Senza tanti giri di parole, Requiem Bianca si inserisce nel solco della fantascienza dell'anticipazione speculativa. L'anticipazione è un sottogenere della fantascienza che non riguarda tanto gli sviluppi tecnici quanto l'evoluzione geopolitica della Terra. Legrand immagina che la supremazia della "razza bianca" non sia altro che un miraggio. Usa la tecnica del ribaltamento per parlare del problema dell'oggetto ribaltato, come una sorta di ucronia. Dunque abbiamo Europa e Stati Uniti cadaverici, mentre l'Africa si distingue come la regione leader in termini di sviluppo economico e sociale. Questo comporta ovviamente un'ondata senza precedenti di immigrazione di bianchi desiderosi di tentare la fortuna in questo continente in piena espansione. Questo passaggio di potere non è privo di scontri e ci sono ancora i nostalgici della supremazia bianca pronti a tutto pur di riprendere la direzione del mondo.Legrand basa la sua narrazione sui dialoghi, il protagonista usa la sua professione di giornalista come copertura e porta avanti le interviste alle figure chiave di questa società in rapido mutamento. Lascia così al lettore l'opportunità di districare la matassa di alleanze, tradimenti, ecc. Attraverso questa metafora sui capovolgimenti storici, dipinge un ritratto molto oscuro dell'umanità di allora come di oggi.
Legrand è uno scrittore poliedrico e ha scritto anche sceneggiature per fumetti, infatti poco prima di questo lavoro aveva firmato
una grande opera insieme a Tardi: Ammazzascarafaggi. In Requiem Bianca, come per il precedente lavoro con Tardi, mette su carta una delle poche opere
fumettistiche "glaciali". Un fumetto depersonalizzante, freddo, distaccato, in grado di trasmettere oppressione e isolamento, malinconia e angoscia. Questo in fin dei conti è il tema del post.

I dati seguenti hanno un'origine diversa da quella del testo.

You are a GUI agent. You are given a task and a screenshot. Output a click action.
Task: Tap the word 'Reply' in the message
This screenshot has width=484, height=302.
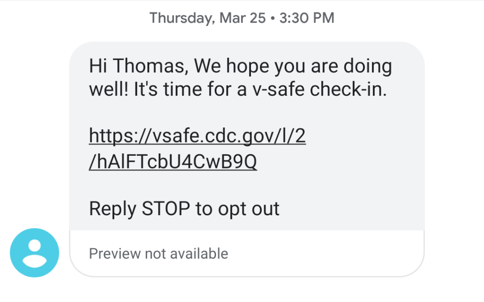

Nei film era una tendenza, termine forse un po'
negativo ma ad oggi mi sento di accettarlo perché difatti non lo è più,
iniziata da Antonioni e portata avanti da molti altri considerati, anche
da me, tra i massimi registi. Non era una tendenza solo di un certo
tipo di cinema, chiamiamolo slow come si fa oggi, ma si estendeva anche ai film più
costosi, americani ovviamente.
E nei fumetti? Bilal per me è il primo che ha mostrato che era possibile ricreare
un'atmosfera pesante e opprimente su carta senza ricorrere ad artifici underground e anti-narrativi o, più semplicemente, diciamo utilizzando il realismo. Mattotti è molto vicino a questo concetto ma tra surreale, onirico e metafisico non posso certamente ritenerlo realistico. Alberto Breccia pure si è prodigato nel trasmettere un mood particolarmente denso, anche prima di Bilal, ma l'aveva fatto nella forma breve e ciò già necessita di un ritmo diverso, oltre a puntare sull'astratto (I Miti di Cthulhu) e troppo sul grottesco e questi aspetti lo rendono a sua volta unico; difatti non accosterei Breccia a quel mood che si evince da Bilal, Rochette, dai film e altri citati. Tanto per fare un altro esempio valido nel fumetto direi Cara Patagonia di Jorge Gonzalez. Se ne potrebbero fare altri, ma per me sono veramente pochi. Parliamoci chiaro, esistono molti fumetti che parlano di isolamento, ecc., e il loro scopo è quello di trasmettere queste sensazioni ma a che punto arrivano? Quanto riescono a risuonare nel lettore?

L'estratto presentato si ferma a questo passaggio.